Input records:
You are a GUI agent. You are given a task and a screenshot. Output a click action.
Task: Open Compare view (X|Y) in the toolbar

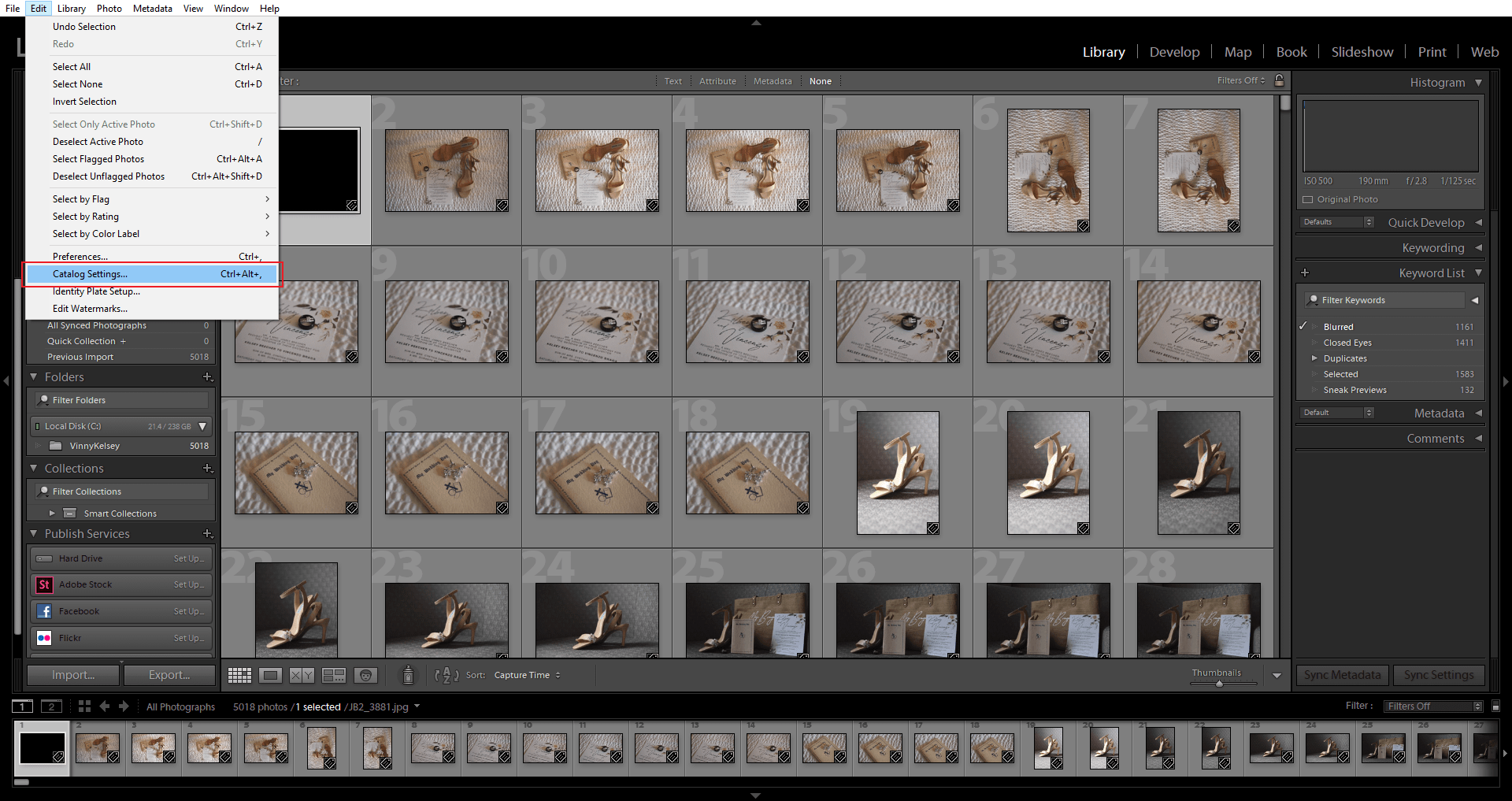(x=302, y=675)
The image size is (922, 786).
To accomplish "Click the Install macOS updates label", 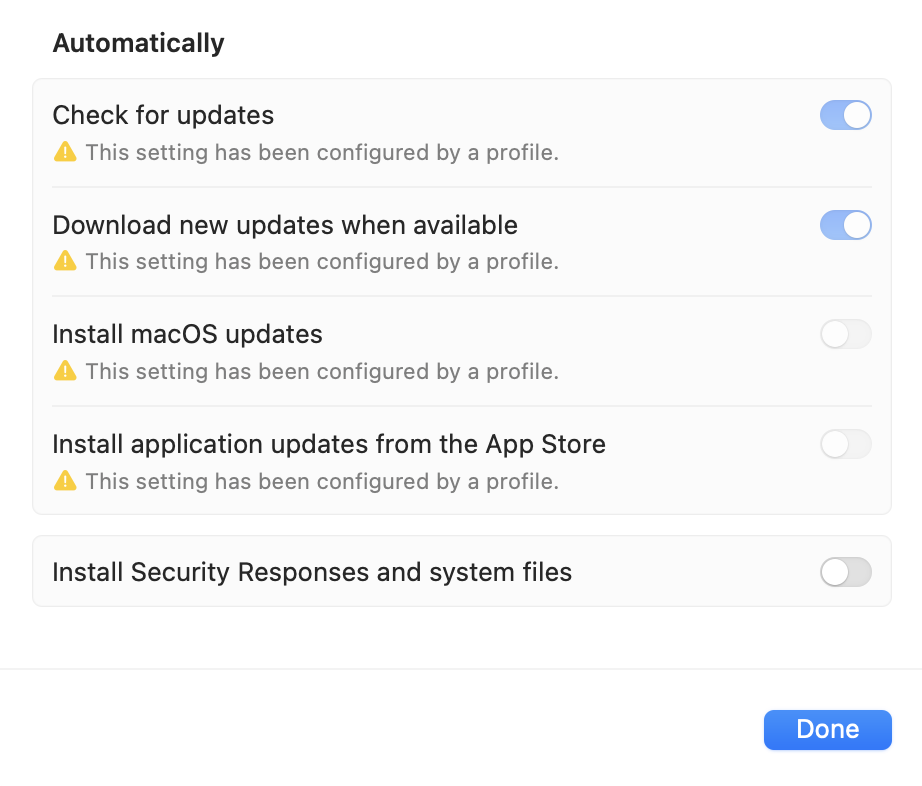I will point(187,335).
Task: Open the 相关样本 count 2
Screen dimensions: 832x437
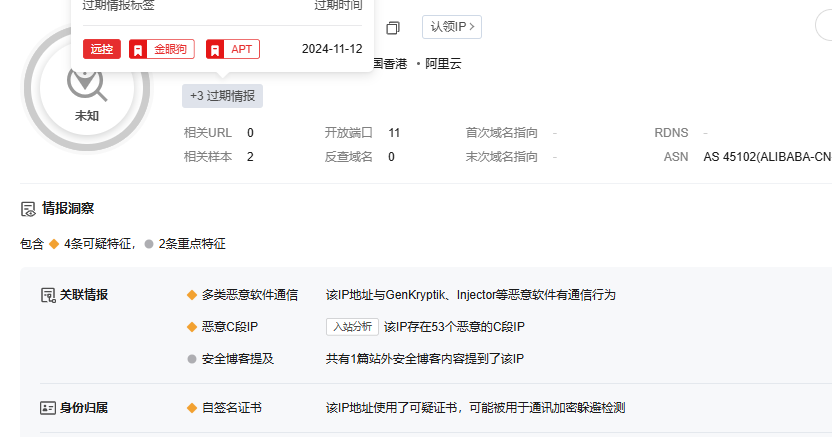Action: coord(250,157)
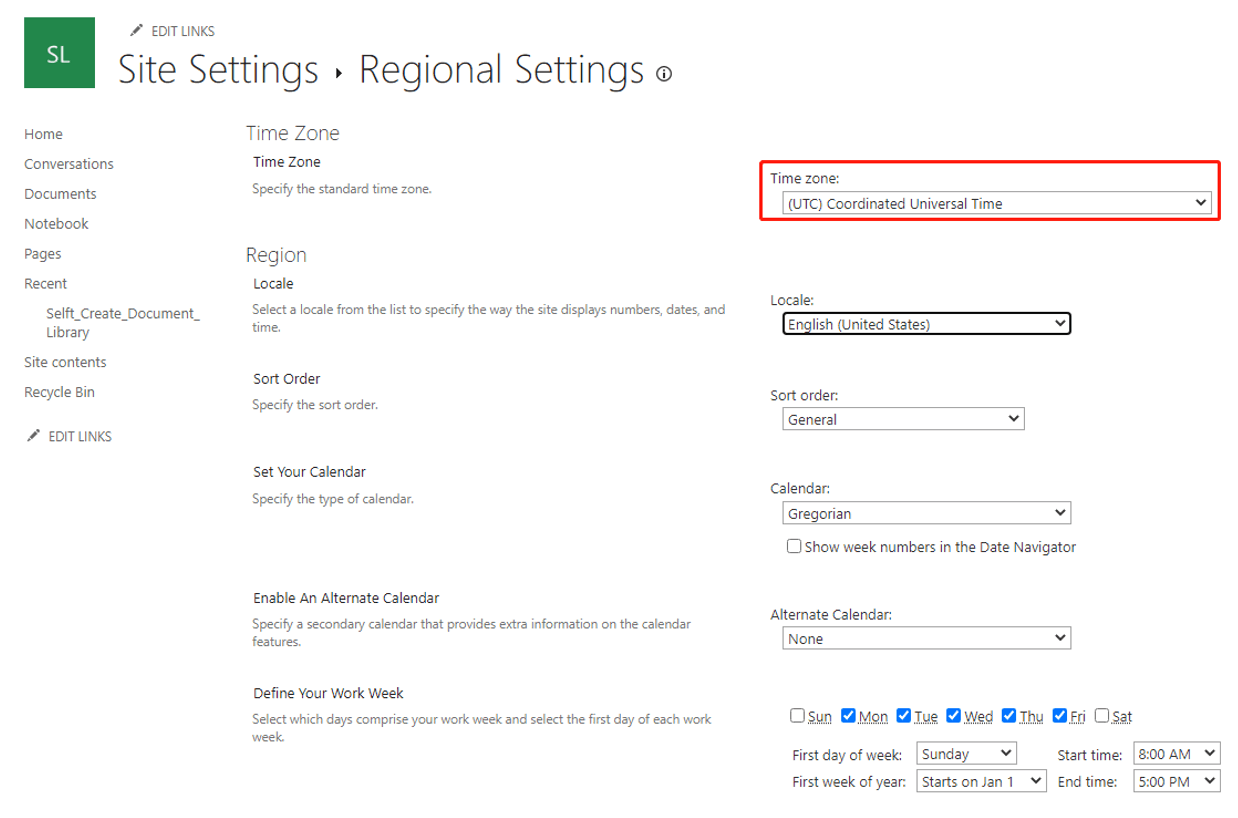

Assigned task:
Working from the line that contains "Task: Open the 相关样本 count 2" to the last line of the listing, please quote each line exactly, pictures excluded.

Solved problem:
Task: Open the 相关样本 count 2
Screen dimensions: 832x437
Action: coord(250,157)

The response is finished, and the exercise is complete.